(Collected data entries)
--*--
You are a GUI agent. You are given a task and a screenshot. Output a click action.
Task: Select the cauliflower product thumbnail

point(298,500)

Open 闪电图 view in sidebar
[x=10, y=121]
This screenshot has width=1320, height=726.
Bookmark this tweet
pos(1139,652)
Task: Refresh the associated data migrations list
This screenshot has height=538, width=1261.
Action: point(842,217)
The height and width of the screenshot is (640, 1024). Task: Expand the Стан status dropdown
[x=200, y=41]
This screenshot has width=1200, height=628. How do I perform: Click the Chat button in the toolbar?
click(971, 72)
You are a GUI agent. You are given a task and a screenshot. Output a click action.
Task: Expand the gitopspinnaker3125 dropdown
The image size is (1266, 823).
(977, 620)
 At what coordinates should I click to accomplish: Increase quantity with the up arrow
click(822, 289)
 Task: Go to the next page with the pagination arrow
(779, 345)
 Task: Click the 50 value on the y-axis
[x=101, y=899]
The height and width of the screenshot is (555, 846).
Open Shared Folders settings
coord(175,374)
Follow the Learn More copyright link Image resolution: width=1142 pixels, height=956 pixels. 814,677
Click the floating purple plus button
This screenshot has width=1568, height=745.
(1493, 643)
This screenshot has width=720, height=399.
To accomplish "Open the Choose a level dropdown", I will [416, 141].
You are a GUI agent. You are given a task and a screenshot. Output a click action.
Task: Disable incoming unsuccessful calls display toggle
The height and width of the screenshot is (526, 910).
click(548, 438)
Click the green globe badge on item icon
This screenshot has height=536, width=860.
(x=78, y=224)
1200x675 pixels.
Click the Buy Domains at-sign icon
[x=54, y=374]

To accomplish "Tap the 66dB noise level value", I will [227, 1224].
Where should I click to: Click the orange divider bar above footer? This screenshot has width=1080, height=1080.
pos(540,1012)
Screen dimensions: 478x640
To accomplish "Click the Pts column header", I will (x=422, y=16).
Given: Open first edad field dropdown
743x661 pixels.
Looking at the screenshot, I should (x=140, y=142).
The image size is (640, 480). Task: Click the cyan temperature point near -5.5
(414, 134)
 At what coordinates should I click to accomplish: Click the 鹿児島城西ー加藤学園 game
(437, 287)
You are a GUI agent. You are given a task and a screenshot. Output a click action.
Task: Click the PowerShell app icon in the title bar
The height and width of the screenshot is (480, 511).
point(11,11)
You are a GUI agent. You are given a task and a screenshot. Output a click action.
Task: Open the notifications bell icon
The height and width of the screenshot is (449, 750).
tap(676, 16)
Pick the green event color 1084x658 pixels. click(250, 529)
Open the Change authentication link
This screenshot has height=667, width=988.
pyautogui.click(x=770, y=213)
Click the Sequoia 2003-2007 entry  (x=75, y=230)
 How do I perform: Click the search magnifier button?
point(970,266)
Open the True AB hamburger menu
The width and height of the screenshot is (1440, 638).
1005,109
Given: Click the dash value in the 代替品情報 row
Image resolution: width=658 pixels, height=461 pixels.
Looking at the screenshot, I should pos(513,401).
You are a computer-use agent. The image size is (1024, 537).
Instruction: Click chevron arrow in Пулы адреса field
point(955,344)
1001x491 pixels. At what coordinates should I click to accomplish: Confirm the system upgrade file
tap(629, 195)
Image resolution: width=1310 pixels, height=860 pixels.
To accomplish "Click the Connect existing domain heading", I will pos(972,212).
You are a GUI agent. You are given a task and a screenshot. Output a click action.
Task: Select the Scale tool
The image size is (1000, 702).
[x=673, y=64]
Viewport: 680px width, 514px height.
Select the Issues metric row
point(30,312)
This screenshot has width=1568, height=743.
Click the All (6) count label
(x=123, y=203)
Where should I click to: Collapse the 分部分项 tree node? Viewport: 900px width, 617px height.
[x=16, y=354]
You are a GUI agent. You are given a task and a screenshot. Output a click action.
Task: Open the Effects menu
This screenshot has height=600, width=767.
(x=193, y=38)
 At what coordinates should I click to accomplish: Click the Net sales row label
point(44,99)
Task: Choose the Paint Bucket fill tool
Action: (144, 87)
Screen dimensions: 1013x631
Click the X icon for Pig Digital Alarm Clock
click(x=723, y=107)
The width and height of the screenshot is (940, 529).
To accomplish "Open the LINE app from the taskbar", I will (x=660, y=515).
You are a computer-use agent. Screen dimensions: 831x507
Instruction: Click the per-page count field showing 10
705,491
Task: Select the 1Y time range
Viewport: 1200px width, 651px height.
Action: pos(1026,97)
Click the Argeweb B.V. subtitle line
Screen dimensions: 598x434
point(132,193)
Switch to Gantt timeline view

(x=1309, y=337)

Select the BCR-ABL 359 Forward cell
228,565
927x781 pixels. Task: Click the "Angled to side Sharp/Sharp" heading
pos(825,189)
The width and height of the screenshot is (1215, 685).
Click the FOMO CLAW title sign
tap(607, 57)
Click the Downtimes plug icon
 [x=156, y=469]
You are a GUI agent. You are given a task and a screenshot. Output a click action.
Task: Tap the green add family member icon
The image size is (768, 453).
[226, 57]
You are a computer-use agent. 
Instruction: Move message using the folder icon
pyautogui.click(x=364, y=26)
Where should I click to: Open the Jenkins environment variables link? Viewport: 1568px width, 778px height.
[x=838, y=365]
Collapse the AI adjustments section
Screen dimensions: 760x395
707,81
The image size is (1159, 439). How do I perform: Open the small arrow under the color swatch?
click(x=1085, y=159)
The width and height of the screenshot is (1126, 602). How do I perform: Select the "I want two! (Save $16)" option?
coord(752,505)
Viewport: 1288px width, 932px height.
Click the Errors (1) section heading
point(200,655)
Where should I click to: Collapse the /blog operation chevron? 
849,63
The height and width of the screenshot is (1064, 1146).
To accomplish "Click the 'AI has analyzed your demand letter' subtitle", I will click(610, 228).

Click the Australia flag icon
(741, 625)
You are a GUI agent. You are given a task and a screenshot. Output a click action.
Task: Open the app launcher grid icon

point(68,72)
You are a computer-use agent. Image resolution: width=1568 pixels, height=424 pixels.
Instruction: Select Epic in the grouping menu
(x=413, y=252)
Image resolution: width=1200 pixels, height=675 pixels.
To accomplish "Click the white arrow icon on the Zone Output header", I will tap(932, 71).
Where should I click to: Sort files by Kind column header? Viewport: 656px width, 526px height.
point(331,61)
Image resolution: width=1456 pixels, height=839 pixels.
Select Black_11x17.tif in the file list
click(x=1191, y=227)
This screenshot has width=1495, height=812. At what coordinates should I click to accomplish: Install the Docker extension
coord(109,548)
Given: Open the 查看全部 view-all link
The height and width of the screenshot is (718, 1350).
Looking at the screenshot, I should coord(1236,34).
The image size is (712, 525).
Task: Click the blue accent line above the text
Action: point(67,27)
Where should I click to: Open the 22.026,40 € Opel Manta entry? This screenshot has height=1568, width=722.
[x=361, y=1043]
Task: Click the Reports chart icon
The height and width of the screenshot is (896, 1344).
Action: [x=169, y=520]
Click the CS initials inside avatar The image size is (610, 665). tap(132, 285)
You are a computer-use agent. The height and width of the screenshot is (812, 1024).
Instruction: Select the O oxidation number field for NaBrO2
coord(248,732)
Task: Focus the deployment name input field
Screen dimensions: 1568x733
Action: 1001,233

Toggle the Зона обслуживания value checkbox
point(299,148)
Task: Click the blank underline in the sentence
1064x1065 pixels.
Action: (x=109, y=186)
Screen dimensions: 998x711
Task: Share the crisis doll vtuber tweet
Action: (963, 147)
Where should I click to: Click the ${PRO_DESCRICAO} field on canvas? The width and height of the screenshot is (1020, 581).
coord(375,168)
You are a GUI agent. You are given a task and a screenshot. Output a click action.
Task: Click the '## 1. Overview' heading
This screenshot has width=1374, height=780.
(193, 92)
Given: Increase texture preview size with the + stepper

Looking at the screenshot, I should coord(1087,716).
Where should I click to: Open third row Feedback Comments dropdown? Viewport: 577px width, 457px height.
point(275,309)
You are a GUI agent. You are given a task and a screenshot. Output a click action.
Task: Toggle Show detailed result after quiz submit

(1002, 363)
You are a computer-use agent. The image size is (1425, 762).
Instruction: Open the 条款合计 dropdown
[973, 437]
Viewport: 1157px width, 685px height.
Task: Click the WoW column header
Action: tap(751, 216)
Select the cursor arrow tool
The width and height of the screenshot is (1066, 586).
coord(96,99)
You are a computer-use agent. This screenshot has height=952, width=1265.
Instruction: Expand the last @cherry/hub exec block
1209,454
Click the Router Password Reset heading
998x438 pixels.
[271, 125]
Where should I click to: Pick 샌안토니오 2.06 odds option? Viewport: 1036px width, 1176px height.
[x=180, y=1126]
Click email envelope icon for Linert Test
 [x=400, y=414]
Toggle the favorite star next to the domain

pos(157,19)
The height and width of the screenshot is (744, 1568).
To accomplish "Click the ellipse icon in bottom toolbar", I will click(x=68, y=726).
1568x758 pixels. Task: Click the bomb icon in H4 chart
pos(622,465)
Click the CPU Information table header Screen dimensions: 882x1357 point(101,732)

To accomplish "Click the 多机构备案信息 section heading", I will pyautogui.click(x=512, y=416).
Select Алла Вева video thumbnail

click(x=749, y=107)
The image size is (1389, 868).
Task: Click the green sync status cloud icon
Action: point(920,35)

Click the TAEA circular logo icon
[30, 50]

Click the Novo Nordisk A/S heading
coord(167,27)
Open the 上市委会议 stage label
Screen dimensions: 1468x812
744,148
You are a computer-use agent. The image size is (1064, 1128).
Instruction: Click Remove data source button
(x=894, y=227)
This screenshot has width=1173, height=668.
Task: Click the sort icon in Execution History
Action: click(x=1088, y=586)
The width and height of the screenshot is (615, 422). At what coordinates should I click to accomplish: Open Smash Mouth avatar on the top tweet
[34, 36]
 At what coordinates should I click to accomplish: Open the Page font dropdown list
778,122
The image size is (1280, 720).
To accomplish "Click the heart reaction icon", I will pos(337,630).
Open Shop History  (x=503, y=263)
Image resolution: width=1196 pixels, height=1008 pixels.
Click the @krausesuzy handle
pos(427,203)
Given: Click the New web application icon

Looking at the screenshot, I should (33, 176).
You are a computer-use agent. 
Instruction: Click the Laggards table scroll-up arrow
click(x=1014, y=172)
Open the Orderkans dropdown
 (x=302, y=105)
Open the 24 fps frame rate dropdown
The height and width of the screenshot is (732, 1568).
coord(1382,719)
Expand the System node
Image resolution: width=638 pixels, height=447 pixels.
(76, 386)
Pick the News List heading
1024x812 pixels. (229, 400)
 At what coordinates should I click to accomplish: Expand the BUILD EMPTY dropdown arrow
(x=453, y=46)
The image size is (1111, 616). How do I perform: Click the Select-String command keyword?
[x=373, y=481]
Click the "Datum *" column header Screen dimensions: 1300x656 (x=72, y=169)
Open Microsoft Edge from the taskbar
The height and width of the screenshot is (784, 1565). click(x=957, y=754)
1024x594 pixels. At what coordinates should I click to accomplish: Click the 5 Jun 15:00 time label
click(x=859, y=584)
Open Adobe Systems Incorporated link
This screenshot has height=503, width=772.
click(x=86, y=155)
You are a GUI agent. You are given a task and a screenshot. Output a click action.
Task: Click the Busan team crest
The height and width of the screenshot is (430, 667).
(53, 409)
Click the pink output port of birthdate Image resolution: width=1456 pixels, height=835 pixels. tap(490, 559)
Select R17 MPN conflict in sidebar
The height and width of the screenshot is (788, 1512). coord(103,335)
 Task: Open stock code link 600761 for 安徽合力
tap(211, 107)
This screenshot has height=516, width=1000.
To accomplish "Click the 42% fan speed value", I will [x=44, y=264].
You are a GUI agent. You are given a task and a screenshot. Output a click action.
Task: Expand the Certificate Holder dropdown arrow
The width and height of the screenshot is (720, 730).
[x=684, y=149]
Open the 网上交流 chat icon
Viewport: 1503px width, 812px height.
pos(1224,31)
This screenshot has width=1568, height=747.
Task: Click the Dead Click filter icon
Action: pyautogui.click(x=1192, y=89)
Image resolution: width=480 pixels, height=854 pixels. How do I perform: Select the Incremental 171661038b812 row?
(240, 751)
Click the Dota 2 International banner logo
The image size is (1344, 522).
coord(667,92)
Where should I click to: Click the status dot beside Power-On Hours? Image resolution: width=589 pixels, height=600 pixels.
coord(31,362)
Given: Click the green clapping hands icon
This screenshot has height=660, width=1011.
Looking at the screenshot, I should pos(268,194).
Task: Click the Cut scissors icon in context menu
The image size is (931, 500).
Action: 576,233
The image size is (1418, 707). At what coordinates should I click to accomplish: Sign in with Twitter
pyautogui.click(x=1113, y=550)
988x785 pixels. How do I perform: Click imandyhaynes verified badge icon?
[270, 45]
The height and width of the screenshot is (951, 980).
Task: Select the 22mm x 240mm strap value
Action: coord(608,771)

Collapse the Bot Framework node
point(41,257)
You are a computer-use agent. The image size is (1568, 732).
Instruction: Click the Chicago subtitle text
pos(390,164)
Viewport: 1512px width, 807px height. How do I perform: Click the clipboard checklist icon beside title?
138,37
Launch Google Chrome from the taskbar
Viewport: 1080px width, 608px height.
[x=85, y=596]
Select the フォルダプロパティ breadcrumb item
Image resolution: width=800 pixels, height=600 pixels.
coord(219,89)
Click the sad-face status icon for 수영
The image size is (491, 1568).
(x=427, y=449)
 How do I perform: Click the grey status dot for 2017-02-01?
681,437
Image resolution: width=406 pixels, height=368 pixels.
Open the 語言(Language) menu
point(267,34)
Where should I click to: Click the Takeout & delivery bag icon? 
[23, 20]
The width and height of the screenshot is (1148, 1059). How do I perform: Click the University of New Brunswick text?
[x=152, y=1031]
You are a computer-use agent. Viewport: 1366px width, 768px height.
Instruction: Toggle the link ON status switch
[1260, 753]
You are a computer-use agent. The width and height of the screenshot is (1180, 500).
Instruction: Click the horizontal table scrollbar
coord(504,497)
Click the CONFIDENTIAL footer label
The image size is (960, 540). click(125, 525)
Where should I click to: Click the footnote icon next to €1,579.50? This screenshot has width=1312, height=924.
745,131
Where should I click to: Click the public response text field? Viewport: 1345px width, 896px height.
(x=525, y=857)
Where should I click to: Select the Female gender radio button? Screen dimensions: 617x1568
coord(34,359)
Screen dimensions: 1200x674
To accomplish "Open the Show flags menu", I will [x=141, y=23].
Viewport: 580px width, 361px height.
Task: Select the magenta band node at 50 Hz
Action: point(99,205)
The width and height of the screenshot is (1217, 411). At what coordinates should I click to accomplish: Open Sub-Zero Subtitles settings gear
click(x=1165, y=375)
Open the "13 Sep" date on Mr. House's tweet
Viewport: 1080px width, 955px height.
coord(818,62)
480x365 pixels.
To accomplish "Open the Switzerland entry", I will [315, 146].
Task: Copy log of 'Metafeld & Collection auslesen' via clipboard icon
--*--
**Task item**
What lines in the data above contain the word "level"? Copy them all.

**Answer box**
To accomplish "Open the Choose a level dropdown", I will [416, 141].
To accomplish "Tap the 66dB noise level value", I will [227, 1224].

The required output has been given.